Immunic Therapeutics reported positive top-line data from the phase 2 EMPhASIS trial evaluating IMU-838 versus placebo in patients with relapsing relapsing-remitting multiple sclerosis (RRMS). The study met primary and key secondary endpoints with high statistical significance, indicating activity for IMU-838 in relapsing-remitting multiple sclerosis. Analysis of the full EMPhASIS data is ongoing and will be presented at an upcoming scientific meeting.
EMPhASIS trial was an international, multicenter, double-blind, placebo-controlled, randomized, parallel-group study. Of the 210 patients randomized in 36 centers across four European countries, 209 patients received at least one dose of IMU-838 or placebo (placebo n=69, 30mg IMU-838 n=71, 45mg IMU-838 n=69), and 197 patients completed the blinded 24-week treatment period. All enrolled patients were required to have shown disease activity based on clinical evidence of relapse and additional MRI criteria. The study met its primary endpoint, demonstrating a statistically significant reduction in the cumulative number of combined unique active (CUA) magnetic resonance imaging (MRI) lesions up to week 24 in patients receiving 45mg of IMU-838 once daily, by 62%, as compared to placebo. The study also met its key secondary endpoint, showing a statistically significant reduction in the cumulative number of CUA MRI lesions for the 30mg once daily dose, by 70%, as compared to placebo. All other secondary endpoints, including those based on other MRI parameters and on clinical endpoints such as relapse events, also provided a noticeable signal and numerical benefit for the IMU-838 treatment groups, as compared to placebo. Treatment was determined to be safe and well tolerated.

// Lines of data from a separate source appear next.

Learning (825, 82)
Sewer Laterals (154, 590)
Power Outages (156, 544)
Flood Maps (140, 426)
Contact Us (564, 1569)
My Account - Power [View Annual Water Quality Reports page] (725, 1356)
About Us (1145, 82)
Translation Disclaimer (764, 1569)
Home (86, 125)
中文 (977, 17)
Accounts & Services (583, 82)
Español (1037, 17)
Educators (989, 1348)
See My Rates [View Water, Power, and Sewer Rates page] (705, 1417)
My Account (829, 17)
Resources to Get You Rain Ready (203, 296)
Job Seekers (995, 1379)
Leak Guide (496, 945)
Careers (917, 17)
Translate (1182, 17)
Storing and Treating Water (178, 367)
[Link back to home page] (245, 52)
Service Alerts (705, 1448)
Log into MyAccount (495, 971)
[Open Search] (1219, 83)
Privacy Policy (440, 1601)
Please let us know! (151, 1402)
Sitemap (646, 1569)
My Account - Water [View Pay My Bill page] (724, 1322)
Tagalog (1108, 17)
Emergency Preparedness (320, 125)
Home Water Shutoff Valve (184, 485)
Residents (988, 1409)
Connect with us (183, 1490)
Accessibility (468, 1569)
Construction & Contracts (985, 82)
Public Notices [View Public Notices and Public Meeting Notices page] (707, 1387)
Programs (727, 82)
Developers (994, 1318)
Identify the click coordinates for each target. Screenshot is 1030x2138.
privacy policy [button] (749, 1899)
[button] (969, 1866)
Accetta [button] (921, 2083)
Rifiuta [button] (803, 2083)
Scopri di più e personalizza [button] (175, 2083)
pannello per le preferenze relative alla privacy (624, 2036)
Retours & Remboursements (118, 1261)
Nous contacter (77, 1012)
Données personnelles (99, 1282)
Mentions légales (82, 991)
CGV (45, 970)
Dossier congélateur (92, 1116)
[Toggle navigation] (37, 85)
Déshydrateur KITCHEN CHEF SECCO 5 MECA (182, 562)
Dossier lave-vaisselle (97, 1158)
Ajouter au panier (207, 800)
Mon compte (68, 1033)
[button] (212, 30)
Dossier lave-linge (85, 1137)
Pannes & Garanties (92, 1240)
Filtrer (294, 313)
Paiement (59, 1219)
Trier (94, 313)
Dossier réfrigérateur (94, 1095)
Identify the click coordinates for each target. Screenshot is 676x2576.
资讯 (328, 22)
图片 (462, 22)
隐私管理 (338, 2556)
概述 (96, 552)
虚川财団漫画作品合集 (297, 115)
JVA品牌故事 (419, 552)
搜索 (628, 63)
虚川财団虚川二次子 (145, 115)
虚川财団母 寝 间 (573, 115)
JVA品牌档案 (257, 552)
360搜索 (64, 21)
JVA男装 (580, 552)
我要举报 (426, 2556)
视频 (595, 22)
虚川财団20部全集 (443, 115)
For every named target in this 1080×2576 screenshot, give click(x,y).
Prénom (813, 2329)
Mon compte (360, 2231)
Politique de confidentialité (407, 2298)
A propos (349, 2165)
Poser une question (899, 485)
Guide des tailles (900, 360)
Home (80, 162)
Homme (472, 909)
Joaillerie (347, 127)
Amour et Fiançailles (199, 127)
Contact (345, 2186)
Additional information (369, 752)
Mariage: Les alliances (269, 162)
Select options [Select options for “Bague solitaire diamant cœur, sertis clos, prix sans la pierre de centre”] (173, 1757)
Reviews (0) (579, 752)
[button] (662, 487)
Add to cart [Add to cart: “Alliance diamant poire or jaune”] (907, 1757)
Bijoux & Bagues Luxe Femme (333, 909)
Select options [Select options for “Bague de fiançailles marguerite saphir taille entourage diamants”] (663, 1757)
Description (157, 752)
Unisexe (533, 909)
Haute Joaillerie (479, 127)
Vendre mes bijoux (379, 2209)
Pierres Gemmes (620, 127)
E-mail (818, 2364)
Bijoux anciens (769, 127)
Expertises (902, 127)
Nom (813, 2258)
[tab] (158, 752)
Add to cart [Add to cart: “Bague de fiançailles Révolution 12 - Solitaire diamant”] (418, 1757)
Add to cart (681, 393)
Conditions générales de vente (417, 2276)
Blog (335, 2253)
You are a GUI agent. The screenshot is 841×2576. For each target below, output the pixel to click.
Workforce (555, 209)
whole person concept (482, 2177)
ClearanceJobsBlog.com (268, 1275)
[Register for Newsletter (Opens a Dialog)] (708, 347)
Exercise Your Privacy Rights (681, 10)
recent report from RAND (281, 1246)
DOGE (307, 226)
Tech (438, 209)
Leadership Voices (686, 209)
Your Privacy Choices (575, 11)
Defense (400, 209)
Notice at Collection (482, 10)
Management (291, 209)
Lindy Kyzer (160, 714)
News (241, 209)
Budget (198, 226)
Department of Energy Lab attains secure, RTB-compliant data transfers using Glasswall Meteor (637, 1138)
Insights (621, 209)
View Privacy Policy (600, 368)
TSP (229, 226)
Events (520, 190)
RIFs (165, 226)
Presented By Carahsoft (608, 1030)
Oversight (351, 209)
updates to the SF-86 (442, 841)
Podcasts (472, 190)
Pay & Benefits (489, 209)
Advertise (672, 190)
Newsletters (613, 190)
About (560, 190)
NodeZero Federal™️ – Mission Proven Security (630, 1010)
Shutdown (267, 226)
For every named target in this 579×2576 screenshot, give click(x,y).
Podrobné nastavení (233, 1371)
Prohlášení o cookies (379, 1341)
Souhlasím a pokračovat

Immunic is preparing a clinical phase 3 program for IMU-838 in RRMS and, after a full review of the data, anticipates providing a further update on development strategy.
IMU-838 is an orally available, next-generation selective immune modulator that inhibits the intracellular metabolism of activated immune cells by blocking the enzyme dihydroorotate dehydrogenase (DHODH). IMU-838 acts on activated T and B cells while leaving other immune cells largely unaffected and allows the immune system to stay functioning, e.g. in fighting infections. DHODH inhibitors, such as IMU-838, are known to possess a host-based antiviral effect, which is independent with respect to specific virus proteins and their structure. Therefore, DHODH inhibition may be broadly applicable against multiple viruses. IMU-838 was successfully tested in two phase 1 clinical trials in 2017 and is currently being tested in phase 2 trials in patients with COVID-19, relapsing-remitting multiple sclerosis and ulcerative colitis.
About Relapsing-Remitting Multiple Sclerosis
Multiple sclerosis (MS) is an autoimmune disease that affects the brain, spinal cord and optic nerve. In MS, myelin, the coating that protects the nerves, is attacked and damaged by the immune system. Relapsing-remitting MS (RRMS) is the most common form of the disease. Approximately 85% of patients with MS are expected to develop RRMS, with some of these patients later developing more progressive forms of the disease. RRMS is characterized by clearly defined attacks of new or increasing neurologic symptoms. These relapses are followed by periods of remission, or partial or complete recovery. MS affects more than 700,000 people in the United States, and more than 2.2 million people worldwide.